池田祐輔さん メンター三田会 幹事 事務局長




経歴

2001年慶應義塾大学法学部法律学科 卒業

2001年A.T.カーニー株式会社 入社

2003年A.T.カーニー株式会社 退職

2003年株式会社エデュ・ファクトリー(現アルー株式会社)創業に参画。取締役。


アルー株式会社 取締役 執行役員 社長室長

より詳細なプロフィールはこちらからご確認いただけます。



幼い頃から社交的な性格

埼玉県のいわゆる普通の家庭に生まれました。

教育熱心な家庭で小学生の頃から多くの習い事をやっていました。その流れで中学受験をすることになり、開成中学対策の塾に入りました。鉢巻巻いて「開成絶対合格するぞー!」なんて叫んでいたんですが、なぜか開成中学は受験せず慶應義塾普通部に入学しました。小学生の頃から社交的な性格で塾では違う地域の子ばかりでしたがたくさん友だちを作っていました。とても楽しかったです。



慶應義塾普通部・塾高に入学。知らない世界を知る

中学では今まで触れたことがないような人々に出会いました。

幼稚舎出身の同級生は、とても豪華な家に住んでいて驚きました。マンションが6LDKの豪邸。玄関には赤いじゅうたんが敷かれていて、建物の中に竹林があるようなところに住んでいました。慶應義塾は凄いところだ、という驚きはあったものの、そういう違いはあまり関係なしに仲良い友人を多く作りました。

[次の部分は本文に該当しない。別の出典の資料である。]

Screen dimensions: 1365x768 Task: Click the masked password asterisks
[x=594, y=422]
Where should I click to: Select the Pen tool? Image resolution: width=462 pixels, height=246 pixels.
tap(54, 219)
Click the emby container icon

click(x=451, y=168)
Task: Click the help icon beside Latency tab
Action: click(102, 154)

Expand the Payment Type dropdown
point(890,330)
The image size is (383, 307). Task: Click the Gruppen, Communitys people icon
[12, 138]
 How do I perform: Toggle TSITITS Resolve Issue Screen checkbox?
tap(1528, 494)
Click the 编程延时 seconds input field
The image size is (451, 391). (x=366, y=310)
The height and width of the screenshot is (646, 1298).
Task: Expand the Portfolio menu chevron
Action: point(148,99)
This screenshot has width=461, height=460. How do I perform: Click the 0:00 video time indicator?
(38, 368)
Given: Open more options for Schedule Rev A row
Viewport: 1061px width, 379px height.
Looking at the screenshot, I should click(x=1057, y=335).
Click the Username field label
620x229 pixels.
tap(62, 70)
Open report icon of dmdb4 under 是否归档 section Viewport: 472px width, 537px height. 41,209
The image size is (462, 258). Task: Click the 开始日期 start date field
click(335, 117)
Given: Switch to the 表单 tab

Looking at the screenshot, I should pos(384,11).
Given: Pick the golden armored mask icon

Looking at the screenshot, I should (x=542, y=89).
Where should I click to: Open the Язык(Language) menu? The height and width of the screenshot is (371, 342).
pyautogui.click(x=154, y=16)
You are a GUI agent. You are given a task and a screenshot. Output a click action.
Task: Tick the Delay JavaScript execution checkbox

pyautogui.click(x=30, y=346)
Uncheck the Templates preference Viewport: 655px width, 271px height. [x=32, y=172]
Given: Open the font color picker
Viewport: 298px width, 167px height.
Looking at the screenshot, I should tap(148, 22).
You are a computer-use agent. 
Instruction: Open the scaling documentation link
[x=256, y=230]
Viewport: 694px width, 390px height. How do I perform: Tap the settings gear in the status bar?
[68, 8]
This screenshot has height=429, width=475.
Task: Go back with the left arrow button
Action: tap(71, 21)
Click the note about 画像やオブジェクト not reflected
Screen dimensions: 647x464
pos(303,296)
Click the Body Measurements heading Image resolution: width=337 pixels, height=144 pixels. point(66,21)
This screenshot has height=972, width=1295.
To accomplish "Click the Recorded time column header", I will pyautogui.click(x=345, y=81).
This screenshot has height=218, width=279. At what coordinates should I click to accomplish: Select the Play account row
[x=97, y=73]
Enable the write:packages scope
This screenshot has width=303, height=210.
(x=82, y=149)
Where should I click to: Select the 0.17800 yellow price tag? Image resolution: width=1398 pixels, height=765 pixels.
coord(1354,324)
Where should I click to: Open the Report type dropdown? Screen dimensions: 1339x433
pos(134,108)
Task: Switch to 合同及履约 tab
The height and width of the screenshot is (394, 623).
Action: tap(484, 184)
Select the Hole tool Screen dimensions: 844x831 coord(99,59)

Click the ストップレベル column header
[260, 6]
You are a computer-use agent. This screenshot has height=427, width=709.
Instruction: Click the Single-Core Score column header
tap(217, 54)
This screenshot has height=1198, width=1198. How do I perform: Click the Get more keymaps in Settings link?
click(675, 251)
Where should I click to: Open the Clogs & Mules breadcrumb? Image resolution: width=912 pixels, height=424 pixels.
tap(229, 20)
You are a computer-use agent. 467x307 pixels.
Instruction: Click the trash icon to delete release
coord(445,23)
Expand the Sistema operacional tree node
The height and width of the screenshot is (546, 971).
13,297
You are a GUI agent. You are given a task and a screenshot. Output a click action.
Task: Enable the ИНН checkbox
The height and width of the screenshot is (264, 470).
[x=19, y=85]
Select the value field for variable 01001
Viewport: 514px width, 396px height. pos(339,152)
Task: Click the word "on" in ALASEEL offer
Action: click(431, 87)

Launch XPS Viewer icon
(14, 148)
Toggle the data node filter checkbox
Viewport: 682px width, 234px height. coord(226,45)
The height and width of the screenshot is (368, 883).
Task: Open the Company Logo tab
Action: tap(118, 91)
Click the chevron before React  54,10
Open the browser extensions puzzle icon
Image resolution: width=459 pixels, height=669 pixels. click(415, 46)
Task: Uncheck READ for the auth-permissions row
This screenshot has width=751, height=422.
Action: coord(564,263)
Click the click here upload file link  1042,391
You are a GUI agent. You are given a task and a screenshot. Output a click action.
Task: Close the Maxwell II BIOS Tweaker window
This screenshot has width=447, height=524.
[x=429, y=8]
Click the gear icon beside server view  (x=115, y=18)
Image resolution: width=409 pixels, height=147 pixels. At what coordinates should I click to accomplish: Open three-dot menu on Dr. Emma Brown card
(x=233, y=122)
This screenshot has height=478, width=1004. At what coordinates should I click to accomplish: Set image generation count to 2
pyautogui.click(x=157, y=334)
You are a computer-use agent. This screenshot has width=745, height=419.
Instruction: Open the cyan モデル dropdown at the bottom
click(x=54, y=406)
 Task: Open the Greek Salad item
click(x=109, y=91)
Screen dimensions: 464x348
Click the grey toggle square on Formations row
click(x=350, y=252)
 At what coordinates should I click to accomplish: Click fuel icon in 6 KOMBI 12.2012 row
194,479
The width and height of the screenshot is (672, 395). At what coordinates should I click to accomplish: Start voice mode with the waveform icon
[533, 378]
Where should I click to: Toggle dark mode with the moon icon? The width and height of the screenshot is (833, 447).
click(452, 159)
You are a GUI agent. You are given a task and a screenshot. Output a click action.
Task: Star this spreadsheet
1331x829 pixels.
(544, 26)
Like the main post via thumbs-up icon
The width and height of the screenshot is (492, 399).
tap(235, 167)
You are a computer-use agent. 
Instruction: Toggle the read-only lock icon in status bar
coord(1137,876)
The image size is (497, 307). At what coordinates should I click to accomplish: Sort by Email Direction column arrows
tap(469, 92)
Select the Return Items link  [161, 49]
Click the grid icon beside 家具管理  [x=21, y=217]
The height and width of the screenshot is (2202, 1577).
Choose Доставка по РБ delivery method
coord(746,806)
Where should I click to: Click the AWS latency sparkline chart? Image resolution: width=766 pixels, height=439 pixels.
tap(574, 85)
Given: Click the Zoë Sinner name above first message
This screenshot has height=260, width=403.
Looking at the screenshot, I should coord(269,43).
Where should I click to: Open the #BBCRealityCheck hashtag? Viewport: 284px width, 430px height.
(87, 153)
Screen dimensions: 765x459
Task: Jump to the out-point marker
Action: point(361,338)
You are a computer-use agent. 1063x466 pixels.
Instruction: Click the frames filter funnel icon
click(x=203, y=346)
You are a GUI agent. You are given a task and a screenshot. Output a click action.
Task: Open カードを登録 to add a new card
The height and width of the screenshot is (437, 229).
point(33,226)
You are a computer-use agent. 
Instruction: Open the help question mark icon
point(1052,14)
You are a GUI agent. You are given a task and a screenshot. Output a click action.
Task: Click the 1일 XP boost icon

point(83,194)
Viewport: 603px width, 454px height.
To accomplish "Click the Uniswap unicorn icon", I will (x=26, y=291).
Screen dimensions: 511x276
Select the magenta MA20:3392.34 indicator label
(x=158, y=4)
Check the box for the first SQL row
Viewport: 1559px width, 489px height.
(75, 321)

普通部は自主性に任された学校でした。だから多くの同級生は趣味に没頭したり、好きなことを研究したりのほほんと自由に過ごしていましたね。そんな友人に囲まれていたため、私自身はやりたいことや趣味が特にないことがコンプレックスでした。


この頃から「なぜ(Why)」「何(What)」をやるよりは、「誰か(Who)」と仲良くなってそれを「どうやるのか(How)」を考えることが好きでした。


慶應義塾高校に進学後は、端艇部(ボート部)に入って謳歌していました。高校ものほほんと生きてましたね(笑)



転機は就職活動での挫折

大学進学の際には、なんとなく法学部法律学科を選びました。文系の中では成績は悪くなくて、どこでも選ぶことができたんですね。苦手な数学が無かったことが当時の学部選択の理由でしたが、今から振り返って考えると「社会」に対する関心があったのでしょう。昔から地理・歴史・公民などの社会科の授業が好きでした。社会の成り立ち・システムに興味があったんです。法律は社会を作る枠組みだから、自分の興味とマッチしていました。


選んだ瞬間はよくわかっていないけど、後から考えると全て繋がっているんです。

もし当時に戻っても法学部法律学科を選ぶと思います。


大学4年間は特にこれといったいい思い出はありません(笑)。特に強くやりたいことがあったのでもなく、テニスサークルに所属してひたすら飲んで遊んで、というような真面目ではない学生でした。


転機は就職活動でした。大学3年生になって急に友人達が就活の準備を始めて、とても驚きました。ついこの前まで一緒に飲んで騒いでいたのに環境が変わったことに戸惑いがありました。


流れに任せて自分も就活を始めましたが、やりたいこともなく、悩み続けてしまい失敗しました。本音では就職をしたくなかったんです。そりゃあ失敗するなぁと今では客観的に思えますが、当時の自分にとっては最大の挫折経験でした。



持ち前のコミュ力が2回目の就活のきっかけに

3年生の就活では失敗してしまい、途方に暮れていたところ、大学の先輩からインターネットの情報交換サービスを勧められました。当時(1999~2000年頃)はSNSは発達してませんでしたから、メーリングリストを通じた情報交換サービスに登録しました。牧歌的な時代で実名で悩み相談をしたり情報交換をしていました。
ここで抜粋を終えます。